Task statement. Can you retype the part of the walleye fishing post that opens with the words containing "So how does" and closes with "the right areas."?

Postby JDeBoer » Mon Mar 31, 2008 6:59 pm

Perhaps the most eagerly sought after of all game fish, at least during the early open-water months of spring, is the walleye. The walleye presents a much needed bend in the rod after the icy grasp of winter in addition to being excellent table fare. I’m fortunate that here in North-Central Wisconsin, I can fish walleyes pretty much year round on the Wisconsin River system thanks to the season being open! Although last season found some fantastic fishing action as early as late February, the bite this season has been different due to the drastic difference in the current winter. The good news is that you can still catch walleyes right now as this season has already proved, and better yet, spring weather and even better fishing is right around the corner!

So how does an angler begin their search during this early season period? Begin by looking at the deeper holes and pools on rivers, and begin exploring the deeper sections of main river channel adjacent to spawning areas as well as secondary channels with access to spawning areas while on any of the rivers reservoirs. Having been practically born and raised on the Wisconsin River system, I can tell you there are a variety of areas that hold fish; a little patience while searching will reap big rewards.

As the water warms and the spawning mentality reaches more of a fever pitch, look for funnel and neck-down areas immediately adjacent to spawning areas to hold numbers of fish as will the spawning areas themselves. While spring temperatures are not always the most comfortable, there are tremendous angling opportunities often available at night for the angler looking in the right areas.

There are so many effective techniques to score on walleyes, but three are worth your time and effort to master; do so and you will find yourself catching springtime walleyes year in and year out. Jig fishing is probably one of the most popular presentations in the early season and for good reason, it catches a lot of fish. Equip yourself with an assortment of colors and sizes, ranging from 1/16 oz. to 3/8 oz. These should handle most situations you will come across in the spring, although in high water/high current situations, I’ve caught walleyes on jigs as heavy as ½ oz. Predominantly thought of with live bait, a variety of plastic trailers will also produce action, and are much hardier than minnows.

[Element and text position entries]

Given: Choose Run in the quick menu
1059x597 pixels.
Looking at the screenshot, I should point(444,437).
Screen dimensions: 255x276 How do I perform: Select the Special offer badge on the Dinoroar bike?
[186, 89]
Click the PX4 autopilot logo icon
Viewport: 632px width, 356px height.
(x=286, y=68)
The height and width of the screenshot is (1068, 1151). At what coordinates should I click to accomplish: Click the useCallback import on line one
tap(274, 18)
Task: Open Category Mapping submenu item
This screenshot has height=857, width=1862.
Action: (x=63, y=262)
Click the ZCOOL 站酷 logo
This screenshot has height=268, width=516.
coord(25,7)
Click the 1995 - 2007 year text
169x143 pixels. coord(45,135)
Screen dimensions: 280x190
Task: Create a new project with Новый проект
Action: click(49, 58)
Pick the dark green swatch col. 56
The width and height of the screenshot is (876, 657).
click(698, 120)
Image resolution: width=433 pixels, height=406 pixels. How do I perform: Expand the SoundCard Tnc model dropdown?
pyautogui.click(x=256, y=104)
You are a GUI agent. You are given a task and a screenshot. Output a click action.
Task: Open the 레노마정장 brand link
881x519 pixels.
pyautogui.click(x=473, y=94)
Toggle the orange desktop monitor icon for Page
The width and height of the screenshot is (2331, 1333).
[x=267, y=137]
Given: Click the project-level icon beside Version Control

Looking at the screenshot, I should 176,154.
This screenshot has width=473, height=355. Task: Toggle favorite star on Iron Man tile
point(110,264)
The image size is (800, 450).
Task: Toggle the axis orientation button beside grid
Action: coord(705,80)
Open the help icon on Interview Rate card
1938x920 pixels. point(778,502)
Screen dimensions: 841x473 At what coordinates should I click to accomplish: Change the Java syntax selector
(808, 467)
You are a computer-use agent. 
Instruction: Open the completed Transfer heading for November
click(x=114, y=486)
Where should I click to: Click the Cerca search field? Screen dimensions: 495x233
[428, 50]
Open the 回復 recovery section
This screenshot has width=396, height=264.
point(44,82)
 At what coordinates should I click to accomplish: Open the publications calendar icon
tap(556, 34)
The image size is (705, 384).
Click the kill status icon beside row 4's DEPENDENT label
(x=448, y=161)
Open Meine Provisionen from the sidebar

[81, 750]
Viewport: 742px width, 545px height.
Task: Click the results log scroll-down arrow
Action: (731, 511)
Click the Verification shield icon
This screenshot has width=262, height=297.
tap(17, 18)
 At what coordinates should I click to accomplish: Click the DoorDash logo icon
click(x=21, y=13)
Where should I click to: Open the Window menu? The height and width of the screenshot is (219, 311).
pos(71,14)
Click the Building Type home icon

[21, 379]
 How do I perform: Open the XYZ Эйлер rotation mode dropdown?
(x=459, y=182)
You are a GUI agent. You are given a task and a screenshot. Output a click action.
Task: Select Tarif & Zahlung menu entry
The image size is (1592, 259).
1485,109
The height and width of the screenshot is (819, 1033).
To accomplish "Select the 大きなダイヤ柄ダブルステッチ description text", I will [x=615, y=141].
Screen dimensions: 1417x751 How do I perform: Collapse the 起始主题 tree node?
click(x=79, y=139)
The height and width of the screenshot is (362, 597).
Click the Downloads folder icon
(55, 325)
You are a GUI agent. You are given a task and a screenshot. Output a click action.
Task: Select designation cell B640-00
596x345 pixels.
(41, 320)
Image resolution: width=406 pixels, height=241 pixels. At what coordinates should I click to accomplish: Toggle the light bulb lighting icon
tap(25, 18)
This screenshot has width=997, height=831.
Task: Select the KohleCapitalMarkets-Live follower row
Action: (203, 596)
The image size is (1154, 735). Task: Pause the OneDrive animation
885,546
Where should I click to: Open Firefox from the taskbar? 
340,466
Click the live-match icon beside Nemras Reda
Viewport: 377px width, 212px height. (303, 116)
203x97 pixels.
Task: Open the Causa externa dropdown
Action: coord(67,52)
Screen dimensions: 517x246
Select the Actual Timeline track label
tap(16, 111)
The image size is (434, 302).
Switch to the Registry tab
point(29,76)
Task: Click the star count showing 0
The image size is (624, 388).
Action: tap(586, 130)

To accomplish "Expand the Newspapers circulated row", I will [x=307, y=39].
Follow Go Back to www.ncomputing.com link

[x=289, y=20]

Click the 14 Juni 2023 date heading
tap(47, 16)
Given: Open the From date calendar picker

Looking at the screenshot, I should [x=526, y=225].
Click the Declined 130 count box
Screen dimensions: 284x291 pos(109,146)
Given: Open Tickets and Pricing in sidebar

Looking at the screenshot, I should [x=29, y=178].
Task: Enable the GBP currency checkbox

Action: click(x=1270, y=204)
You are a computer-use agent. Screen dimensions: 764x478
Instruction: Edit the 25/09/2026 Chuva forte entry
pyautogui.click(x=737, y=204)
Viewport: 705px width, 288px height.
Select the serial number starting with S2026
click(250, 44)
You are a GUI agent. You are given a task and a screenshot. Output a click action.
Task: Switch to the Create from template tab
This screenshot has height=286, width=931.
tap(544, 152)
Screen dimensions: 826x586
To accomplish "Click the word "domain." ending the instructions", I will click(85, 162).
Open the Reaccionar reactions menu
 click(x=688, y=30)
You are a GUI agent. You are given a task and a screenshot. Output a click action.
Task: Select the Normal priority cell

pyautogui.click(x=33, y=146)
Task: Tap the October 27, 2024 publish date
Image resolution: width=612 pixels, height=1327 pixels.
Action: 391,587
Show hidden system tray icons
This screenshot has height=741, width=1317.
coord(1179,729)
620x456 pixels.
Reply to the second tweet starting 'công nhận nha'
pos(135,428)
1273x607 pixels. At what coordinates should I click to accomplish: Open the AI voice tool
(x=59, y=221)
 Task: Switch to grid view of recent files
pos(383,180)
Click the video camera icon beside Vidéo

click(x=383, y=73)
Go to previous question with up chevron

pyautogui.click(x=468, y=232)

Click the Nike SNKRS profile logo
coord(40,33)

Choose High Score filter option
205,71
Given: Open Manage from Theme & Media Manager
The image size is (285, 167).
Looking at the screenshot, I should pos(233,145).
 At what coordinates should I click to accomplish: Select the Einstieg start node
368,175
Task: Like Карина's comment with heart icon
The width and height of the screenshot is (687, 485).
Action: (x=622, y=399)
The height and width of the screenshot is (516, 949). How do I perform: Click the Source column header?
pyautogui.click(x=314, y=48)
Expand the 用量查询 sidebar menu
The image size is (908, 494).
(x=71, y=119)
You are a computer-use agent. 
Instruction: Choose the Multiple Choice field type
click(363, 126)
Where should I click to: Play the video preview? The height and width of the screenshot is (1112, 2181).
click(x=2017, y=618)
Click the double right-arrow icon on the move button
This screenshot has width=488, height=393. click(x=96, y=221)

Expected output.
So how does an angler begin their search during this early season period? Begin by looking at the deeper holes and pools on rivers, and begin exploring the deeper sections of main river channel adjacent to spawning areas as well as secondary channels with access to spawning areas while on any of the rivers reservoirs. Having been practically born and raised on the Wisconsin River system, I can tell you there are a variety of areas that hold fish; a little patience while searching will reap big rewards.

As the water warms and the spawning mentality reaches more of a fever pitch, look for funnel and neck-down areas immediately adjacent to spawning areas to hold numbers of fish as will the spawning areas themselves. While spring temperatures are not always the most comfortable, there are tremendous angling opportunities often available at night for the angler looking in the right areas.